> _Exercise_
Reproduce exactly, leaving out pictures, each line from the one holding "Where should I" through the final line of the listing, and add nothing.

**** Extracted data

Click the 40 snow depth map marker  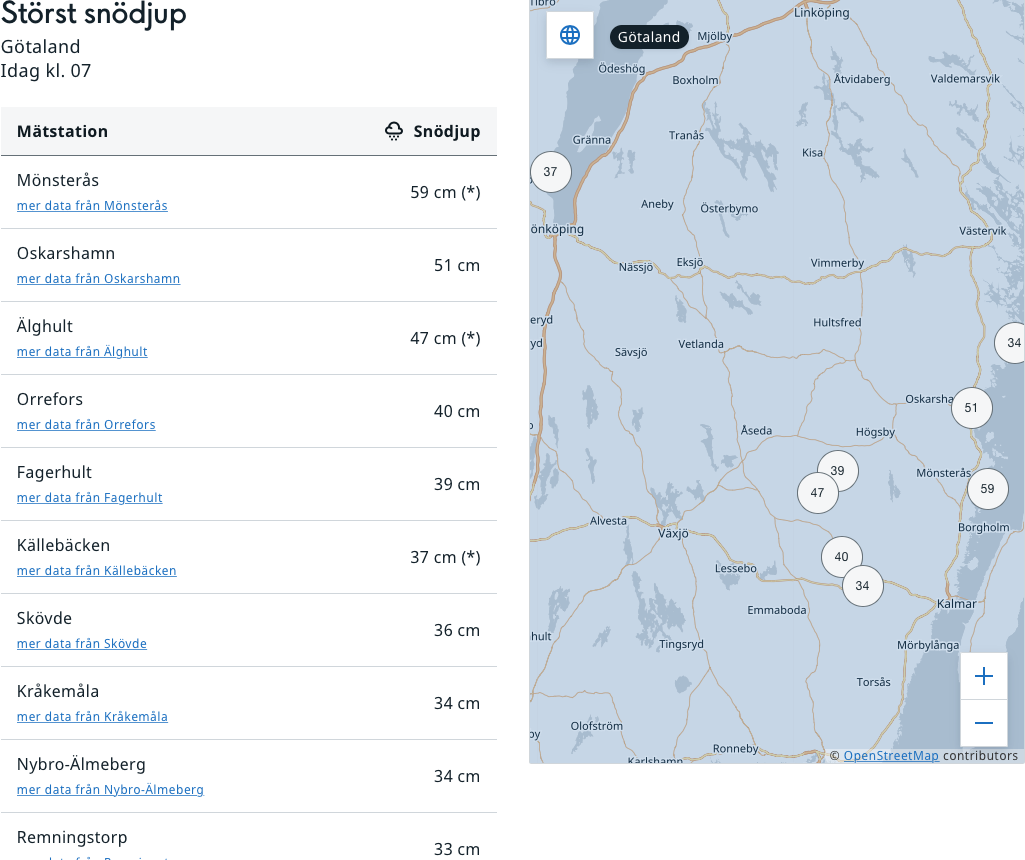(x=841, y=557)
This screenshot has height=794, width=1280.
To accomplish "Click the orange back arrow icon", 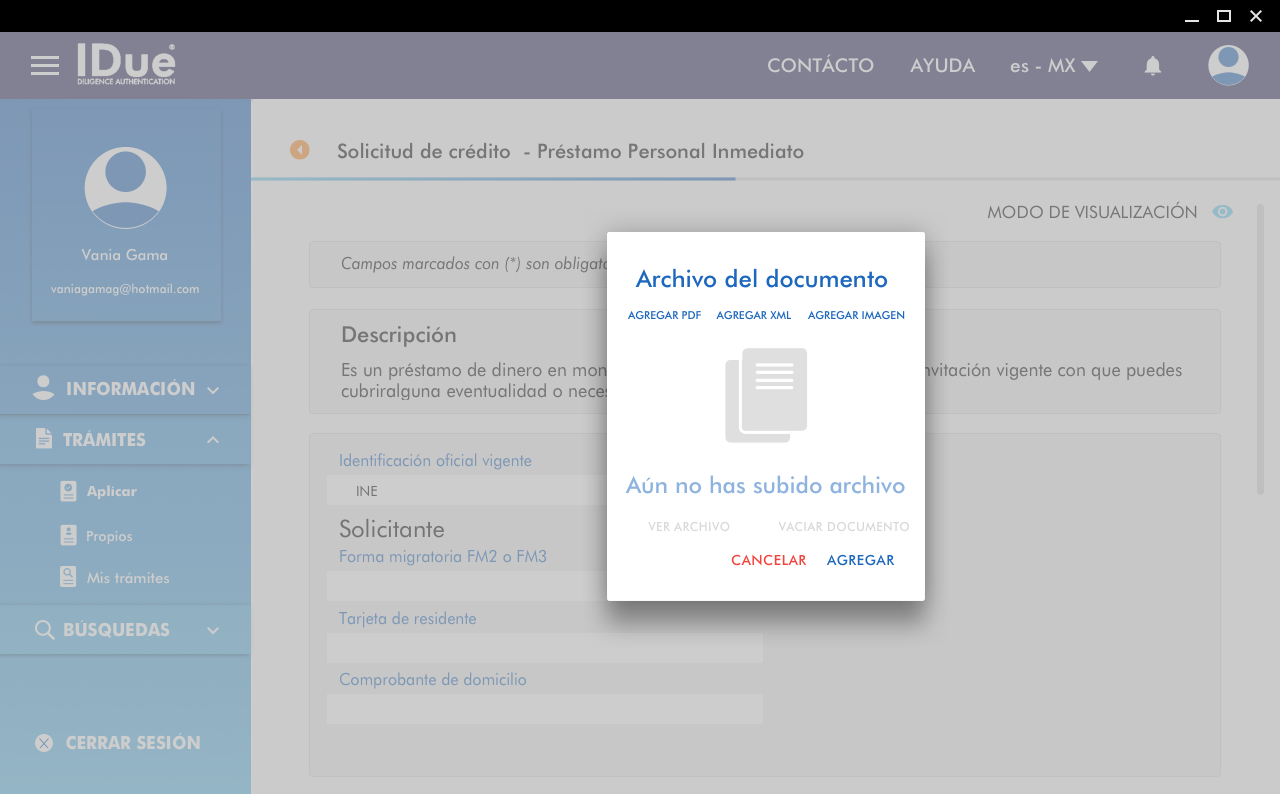I will [x=300, y=150].
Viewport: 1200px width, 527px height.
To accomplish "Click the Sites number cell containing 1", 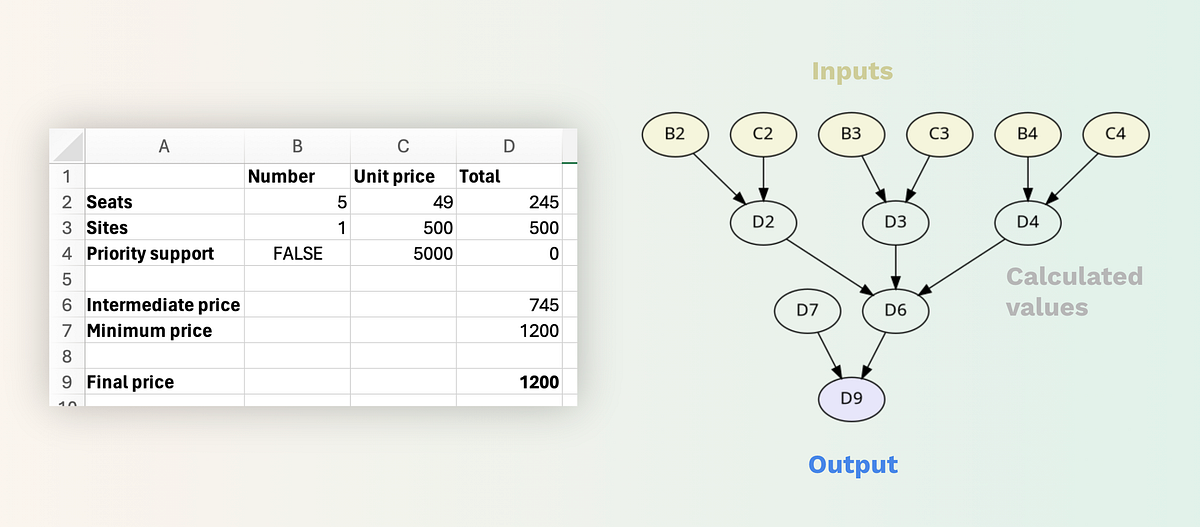I will pyautogui.click(x=297, y=228).
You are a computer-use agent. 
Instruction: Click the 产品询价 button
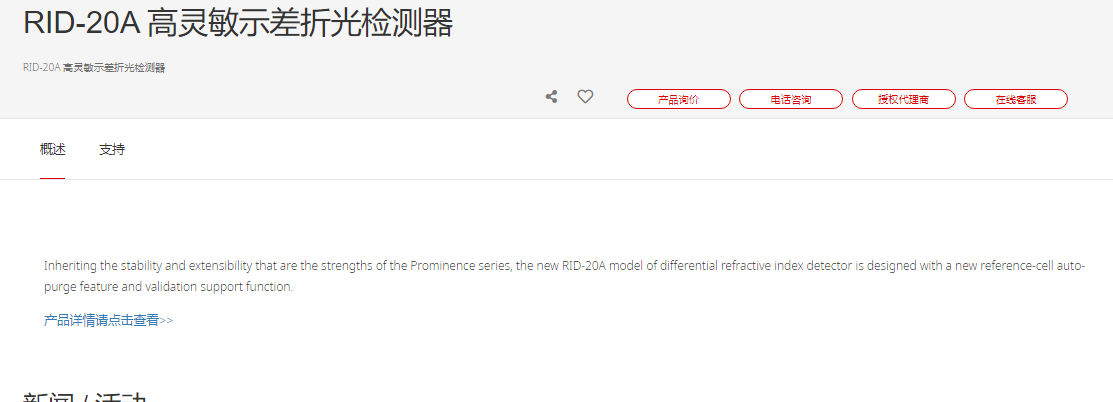(679, 99)
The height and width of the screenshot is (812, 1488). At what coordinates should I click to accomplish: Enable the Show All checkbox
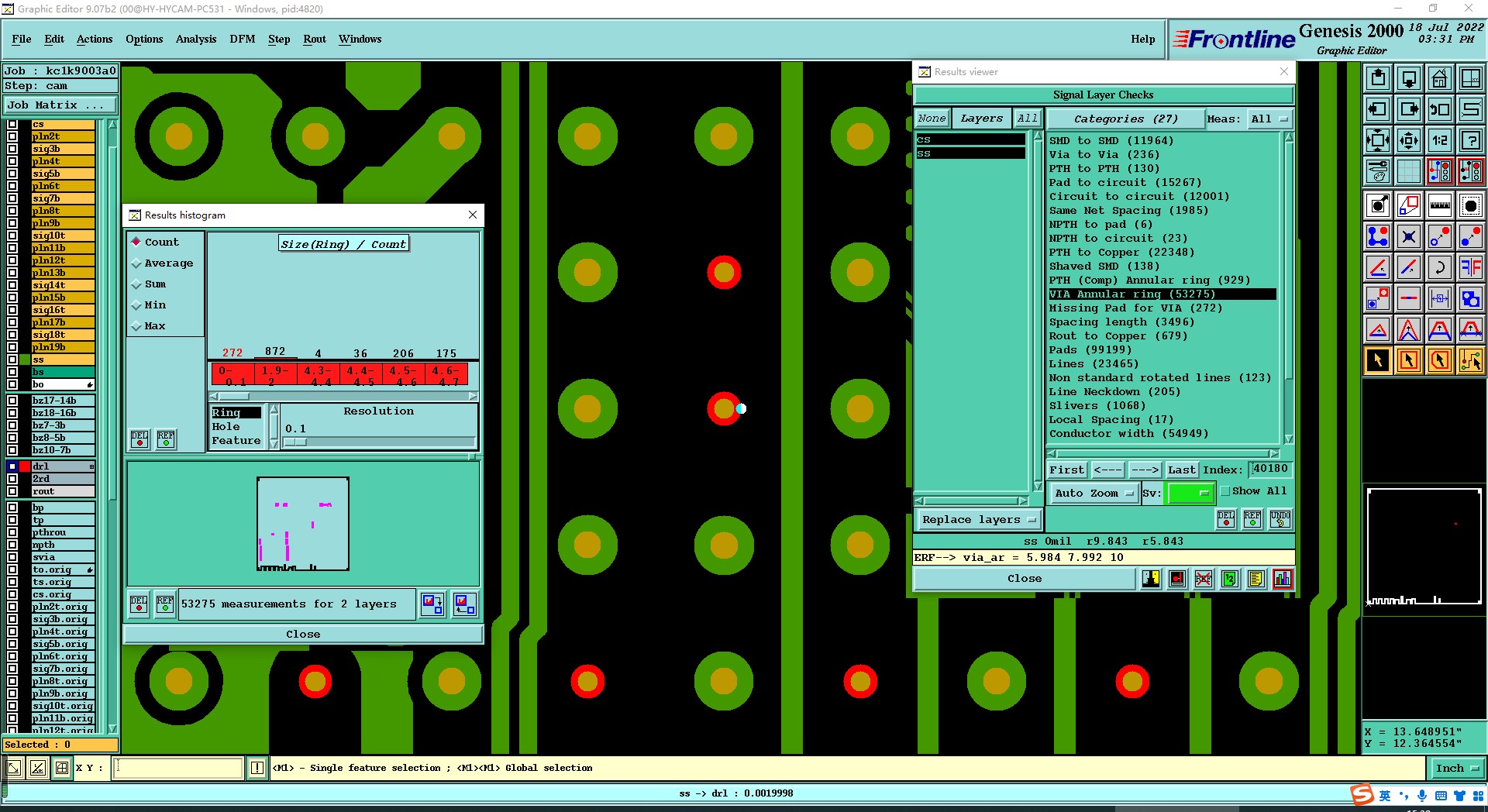pyautogui.click(x=1225, y=491)
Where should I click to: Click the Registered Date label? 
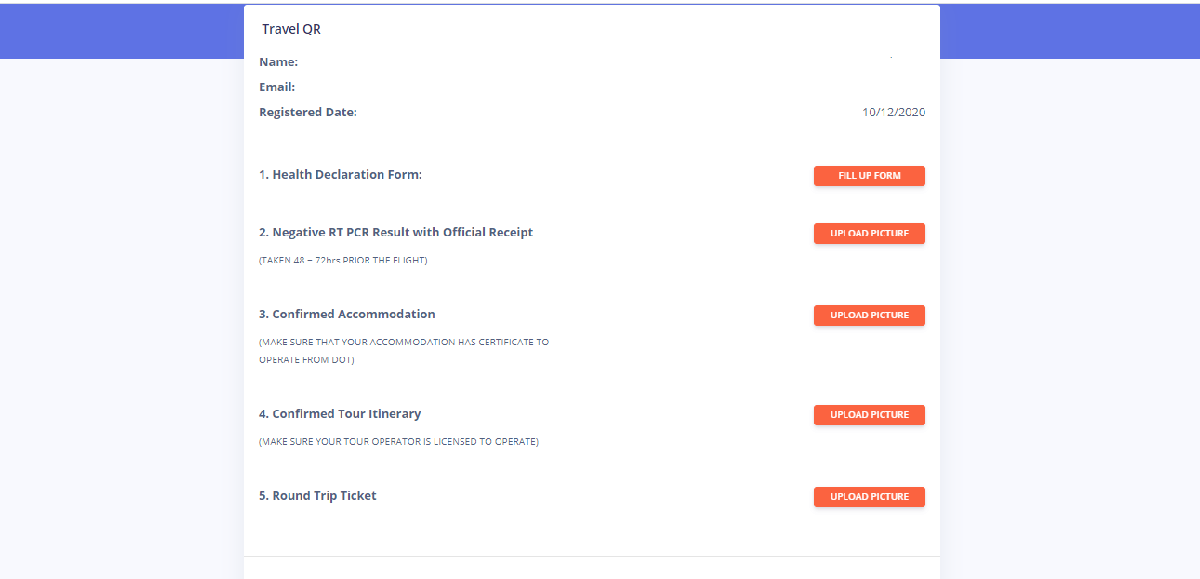tap(308, 112)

********

> _Solution to the problem_
Where should I click to: Click the Registered Date label? 
tap(308, 112)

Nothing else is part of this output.